PROMPT:
In the entries that follow, find the line containing "Email (653, 395)", then output exactly every line from the first through that one.

● ● ● ● ● ● ●

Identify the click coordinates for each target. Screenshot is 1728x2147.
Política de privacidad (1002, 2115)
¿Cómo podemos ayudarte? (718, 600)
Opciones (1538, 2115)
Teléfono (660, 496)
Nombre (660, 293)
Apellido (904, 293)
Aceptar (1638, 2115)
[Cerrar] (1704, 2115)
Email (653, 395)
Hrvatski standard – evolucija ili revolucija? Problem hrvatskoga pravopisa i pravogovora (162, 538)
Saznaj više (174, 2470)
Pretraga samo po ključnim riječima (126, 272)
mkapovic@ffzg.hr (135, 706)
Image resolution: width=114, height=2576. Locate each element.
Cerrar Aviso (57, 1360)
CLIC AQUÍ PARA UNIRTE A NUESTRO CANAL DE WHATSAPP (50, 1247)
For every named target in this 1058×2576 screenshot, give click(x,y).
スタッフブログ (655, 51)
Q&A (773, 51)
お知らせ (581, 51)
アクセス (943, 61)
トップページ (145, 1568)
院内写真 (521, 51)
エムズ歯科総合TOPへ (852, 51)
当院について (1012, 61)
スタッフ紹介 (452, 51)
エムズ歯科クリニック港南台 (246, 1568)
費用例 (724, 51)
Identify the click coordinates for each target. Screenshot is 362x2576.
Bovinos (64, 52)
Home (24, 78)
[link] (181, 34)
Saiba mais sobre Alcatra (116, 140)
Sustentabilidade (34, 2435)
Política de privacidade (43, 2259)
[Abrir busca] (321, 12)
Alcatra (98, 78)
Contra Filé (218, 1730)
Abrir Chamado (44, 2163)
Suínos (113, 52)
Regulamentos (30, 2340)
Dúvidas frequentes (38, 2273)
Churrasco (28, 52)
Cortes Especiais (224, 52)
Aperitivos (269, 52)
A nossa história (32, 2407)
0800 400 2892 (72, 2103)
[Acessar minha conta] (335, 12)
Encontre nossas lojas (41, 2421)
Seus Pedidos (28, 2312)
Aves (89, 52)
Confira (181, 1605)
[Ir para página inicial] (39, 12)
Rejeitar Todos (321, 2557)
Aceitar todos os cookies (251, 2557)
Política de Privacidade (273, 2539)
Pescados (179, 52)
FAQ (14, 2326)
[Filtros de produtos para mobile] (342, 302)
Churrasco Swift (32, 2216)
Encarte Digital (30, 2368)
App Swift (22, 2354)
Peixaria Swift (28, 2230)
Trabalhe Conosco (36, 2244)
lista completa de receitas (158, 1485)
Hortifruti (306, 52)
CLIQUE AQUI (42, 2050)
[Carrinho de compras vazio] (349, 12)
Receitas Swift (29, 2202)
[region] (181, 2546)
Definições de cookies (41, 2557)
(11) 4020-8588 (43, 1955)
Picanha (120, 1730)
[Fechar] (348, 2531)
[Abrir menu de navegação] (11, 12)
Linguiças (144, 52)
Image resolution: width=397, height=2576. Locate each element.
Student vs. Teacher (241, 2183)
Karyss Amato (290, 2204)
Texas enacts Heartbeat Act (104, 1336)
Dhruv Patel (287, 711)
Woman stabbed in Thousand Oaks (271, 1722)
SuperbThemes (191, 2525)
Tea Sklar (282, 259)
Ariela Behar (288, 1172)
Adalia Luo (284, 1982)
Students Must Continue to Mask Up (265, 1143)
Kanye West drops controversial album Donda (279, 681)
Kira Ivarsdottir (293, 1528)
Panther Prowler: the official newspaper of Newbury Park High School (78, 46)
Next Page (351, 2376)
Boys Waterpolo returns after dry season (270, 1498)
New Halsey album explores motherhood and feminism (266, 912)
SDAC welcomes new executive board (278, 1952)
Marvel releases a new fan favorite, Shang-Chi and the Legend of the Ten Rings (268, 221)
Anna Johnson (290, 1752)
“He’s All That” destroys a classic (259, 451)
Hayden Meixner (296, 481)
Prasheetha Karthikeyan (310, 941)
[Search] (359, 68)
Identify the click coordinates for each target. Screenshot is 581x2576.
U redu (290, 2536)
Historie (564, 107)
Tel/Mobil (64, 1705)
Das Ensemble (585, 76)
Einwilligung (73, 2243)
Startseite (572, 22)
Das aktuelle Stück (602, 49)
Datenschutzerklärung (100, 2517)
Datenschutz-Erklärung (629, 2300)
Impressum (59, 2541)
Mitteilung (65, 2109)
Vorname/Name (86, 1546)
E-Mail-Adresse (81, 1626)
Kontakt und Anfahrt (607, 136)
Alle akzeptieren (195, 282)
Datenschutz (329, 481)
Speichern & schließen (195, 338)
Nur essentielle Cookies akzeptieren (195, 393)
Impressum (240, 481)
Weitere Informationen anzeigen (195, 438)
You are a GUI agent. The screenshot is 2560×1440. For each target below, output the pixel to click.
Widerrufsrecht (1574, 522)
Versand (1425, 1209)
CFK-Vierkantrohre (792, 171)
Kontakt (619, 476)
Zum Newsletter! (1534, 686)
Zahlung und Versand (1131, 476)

● ● ● ● ● ● ●

RESPONSE BOX:
Identify the click coordinates for each target. Screenshot is 1728x2147.
Política de privacidad (1002, 2115)
¿Cómo podemos ayudarte? (718, 600)
Opciones (1538, 2115)
Teléfono (660, 496)
Nombre (660, 293)
Apellido (904, 293)
Aceptar (1638, 2115)
[Cerrar] (1704, 2115)
Email (653, 395)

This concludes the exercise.